___ SUPPLIED DATA

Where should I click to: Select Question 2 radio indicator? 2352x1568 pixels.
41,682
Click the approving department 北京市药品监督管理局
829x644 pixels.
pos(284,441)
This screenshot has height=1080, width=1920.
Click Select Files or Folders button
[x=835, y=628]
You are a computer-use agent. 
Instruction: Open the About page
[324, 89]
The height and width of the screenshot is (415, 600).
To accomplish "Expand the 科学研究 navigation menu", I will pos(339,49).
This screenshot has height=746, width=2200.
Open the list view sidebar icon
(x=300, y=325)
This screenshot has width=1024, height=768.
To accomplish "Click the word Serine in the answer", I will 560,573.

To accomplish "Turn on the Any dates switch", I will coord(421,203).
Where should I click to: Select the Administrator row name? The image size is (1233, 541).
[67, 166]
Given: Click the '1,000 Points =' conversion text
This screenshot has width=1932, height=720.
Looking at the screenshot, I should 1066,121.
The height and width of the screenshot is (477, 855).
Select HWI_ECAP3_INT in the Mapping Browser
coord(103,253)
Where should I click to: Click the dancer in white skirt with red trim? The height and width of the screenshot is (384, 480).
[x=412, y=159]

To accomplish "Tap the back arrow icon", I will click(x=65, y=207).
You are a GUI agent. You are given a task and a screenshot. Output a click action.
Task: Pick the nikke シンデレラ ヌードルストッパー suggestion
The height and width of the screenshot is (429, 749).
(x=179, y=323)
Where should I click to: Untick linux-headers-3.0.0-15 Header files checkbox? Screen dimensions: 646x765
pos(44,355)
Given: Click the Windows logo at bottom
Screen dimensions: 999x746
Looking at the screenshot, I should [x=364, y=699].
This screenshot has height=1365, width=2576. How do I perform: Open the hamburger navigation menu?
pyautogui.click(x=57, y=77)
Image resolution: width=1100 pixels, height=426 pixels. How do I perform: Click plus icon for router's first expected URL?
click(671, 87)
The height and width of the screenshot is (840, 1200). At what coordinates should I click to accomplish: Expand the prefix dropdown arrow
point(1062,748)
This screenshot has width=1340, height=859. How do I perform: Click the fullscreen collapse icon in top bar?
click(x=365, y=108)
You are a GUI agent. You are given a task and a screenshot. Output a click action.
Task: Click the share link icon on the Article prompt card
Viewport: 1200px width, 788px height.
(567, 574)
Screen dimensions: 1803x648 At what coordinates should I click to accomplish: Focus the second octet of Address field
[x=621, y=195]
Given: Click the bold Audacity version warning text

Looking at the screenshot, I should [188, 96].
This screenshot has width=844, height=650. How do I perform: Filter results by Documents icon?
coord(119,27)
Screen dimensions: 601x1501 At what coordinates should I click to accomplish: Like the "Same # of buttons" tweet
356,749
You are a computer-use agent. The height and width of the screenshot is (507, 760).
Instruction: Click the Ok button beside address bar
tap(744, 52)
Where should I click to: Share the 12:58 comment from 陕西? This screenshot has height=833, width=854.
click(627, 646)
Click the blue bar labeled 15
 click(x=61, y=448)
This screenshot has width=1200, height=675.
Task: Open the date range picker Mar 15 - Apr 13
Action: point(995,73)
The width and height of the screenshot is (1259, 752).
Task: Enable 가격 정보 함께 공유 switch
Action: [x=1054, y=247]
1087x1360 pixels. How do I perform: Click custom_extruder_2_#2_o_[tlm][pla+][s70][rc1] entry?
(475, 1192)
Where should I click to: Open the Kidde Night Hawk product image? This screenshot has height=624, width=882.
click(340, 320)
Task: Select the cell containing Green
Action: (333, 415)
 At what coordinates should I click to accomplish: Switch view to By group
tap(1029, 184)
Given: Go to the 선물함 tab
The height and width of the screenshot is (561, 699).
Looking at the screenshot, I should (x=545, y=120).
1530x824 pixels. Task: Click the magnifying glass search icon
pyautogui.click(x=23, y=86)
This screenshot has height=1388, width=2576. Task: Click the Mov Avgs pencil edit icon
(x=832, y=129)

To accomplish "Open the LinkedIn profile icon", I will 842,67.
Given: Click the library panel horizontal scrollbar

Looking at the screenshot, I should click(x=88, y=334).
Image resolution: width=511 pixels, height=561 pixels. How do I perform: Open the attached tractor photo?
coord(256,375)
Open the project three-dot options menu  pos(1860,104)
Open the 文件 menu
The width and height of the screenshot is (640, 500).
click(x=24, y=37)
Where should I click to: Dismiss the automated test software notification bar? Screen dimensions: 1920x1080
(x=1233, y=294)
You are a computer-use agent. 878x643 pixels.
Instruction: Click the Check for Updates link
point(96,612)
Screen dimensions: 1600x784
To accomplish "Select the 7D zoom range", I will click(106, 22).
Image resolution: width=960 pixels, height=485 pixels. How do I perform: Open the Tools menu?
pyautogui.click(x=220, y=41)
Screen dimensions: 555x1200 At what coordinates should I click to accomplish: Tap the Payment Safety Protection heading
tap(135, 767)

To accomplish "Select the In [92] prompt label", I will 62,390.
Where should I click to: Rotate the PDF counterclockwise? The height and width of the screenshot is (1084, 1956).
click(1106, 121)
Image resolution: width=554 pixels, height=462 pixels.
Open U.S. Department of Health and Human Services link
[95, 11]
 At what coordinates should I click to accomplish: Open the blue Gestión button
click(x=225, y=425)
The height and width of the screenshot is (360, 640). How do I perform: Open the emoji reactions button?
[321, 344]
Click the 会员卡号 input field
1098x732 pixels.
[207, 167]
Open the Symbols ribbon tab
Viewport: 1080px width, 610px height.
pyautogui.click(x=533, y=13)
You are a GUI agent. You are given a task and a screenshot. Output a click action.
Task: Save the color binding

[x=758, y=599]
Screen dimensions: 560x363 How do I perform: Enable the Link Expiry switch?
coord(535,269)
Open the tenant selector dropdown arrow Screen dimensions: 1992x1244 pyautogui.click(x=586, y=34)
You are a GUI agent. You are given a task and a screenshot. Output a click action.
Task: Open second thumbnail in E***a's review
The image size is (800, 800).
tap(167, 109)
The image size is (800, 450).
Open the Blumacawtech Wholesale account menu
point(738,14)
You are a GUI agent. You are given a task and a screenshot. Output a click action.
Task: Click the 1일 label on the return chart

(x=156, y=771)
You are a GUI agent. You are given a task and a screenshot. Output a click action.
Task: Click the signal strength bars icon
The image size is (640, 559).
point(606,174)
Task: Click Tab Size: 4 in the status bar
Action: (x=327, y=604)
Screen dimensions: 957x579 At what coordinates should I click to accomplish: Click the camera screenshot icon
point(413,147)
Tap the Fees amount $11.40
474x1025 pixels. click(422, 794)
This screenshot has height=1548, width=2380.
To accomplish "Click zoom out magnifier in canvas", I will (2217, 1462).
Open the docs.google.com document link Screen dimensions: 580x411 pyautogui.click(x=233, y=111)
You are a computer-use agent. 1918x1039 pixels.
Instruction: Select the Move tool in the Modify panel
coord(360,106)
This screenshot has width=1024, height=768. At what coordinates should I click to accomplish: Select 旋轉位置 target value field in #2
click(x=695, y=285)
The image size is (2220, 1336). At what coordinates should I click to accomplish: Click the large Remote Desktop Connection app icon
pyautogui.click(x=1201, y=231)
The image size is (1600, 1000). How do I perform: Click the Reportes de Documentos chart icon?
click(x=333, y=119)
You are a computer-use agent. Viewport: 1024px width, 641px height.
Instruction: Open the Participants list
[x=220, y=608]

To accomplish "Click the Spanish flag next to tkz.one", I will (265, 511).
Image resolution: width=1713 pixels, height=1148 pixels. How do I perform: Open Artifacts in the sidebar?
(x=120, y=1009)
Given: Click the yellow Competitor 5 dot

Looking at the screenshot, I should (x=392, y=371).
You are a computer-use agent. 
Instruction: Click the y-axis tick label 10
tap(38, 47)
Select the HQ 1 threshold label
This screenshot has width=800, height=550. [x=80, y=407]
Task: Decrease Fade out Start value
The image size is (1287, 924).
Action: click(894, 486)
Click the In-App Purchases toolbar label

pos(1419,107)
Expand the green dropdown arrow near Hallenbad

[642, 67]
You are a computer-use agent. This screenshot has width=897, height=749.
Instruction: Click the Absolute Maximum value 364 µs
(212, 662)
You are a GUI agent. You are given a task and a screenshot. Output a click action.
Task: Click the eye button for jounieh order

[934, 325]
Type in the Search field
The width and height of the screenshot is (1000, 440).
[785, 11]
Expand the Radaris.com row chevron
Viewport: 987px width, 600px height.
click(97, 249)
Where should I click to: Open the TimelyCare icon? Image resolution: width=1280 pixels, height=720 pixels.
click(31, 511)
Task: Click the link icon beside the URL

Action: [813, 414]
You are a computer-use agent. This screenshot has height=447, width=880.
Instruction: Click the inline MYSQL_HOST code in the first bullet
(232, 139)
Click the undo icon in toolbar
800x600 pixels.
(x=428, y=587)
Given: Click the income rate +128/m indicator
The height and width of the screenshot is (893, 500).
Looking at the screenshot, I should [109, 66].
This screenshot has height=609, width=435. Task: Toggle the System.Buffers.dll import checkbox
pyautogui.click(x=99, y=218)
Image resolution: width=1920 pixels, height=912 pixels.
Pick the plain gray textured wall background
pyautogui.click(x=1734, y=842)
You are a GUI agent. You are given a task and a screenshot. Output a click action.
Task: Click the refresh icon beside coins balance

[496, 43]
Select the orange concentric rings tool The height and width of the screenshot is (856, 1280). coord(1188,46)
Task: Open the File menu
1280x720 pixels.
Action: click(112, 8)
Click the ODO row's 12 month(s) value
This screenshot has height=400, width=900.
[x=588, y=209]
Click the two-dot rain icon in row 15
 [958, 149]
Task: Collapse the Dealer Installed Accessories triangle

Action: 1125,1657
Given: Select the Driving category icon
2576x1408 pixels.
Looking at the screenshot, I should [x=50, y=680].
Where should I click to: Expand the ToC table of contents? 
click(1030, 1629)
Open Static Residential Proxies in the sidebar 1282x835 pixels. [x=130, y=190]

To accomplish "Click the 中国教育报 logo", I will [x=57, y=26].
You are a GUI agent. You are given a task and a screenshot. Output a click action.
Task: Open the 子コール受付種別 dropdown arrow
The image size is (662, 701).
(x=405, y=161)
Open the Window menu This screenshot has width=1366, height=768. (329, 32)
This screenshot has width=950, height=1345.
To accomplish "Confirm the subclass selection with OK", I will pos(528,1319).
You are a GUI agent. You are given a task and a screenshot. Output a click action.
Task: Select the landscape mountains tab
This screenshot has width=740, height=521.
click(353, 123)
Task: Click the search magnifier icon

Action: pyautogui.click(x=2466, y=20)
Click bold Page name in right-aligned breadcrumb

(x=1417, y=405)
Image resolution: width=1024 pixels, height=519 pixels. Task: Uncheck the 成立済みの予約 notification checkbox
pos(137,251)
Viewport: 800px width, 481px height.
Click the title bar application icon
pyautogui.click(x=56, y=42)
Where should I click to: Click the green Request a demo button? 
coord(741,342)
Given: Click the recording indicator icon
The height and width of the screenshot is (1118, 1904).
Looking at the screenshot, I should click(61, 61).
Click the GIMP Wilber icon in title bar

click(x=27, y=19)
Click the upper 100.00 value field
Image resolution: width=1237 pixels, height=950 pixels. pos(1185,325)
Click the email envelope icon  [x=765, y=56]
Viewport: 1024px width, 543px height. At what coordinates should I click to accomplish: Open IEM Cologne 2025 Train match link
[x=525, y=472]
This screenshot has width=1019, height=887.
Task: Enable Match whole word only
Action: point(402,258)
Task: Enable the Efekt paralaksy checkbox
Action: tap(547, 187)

______

**TASK DETAILS:** Copy out the lines again word for word, starting at the line that contains "Given: Click the yellow Competitor 5 dot" and ending after the line that contains "(x=428, y=587)".

**SOLUTION TO THIS PROBLEM:**
Given: Click the yellow Competitor 5 dot

Looking at the screenshot, I should (x=392, y=371).
You are a computer-use agent. 
Instruction: Click the y-axis tick label 10
tap(38, 47)
Select the HQ 1 threshold label
This screenshot has width=800, height=550. [x=80, y=407]
Task: Decrease Fade out Start value
The image size is (1287, 924).
Action: click(894, 486)
Click the In-App Purchases toolbar label

pos(1419,107)
Expand the green dropdown arrow near Hallenbad

[642, 67]
You are a computer-use agent. This screenshot has width=897, height=749.
Instruction: Click the Absolute Maximum value 364 µs
(212, 662)
You are a GUI agent. You are given a task and a screenshot. Output a click action.
Task: Click the eye button for jounieh order

[934, 325]
Type in the Search field
The width and height of the screenshot is (1000, 440).
[785, 11]
Expand the Radaris.com row chevron
Viewport: 987px width, 600px height.
click(97, 249)
Where should I click to: Open the TimelyCare icon? Image resolution: width=1280 pixels, height=720 pixels.
click(31, 511)
Task: Click the link icon beside the URL

Action: [813, 414]
You are a computer-use agent. This screenshot has height=447, width=880.
Instruction: Click the inline MYSQL_HOST code in the first bullet
(232, 139)
Click the undo icon in toolbar
800x600 pixels.
(x=428, y=587)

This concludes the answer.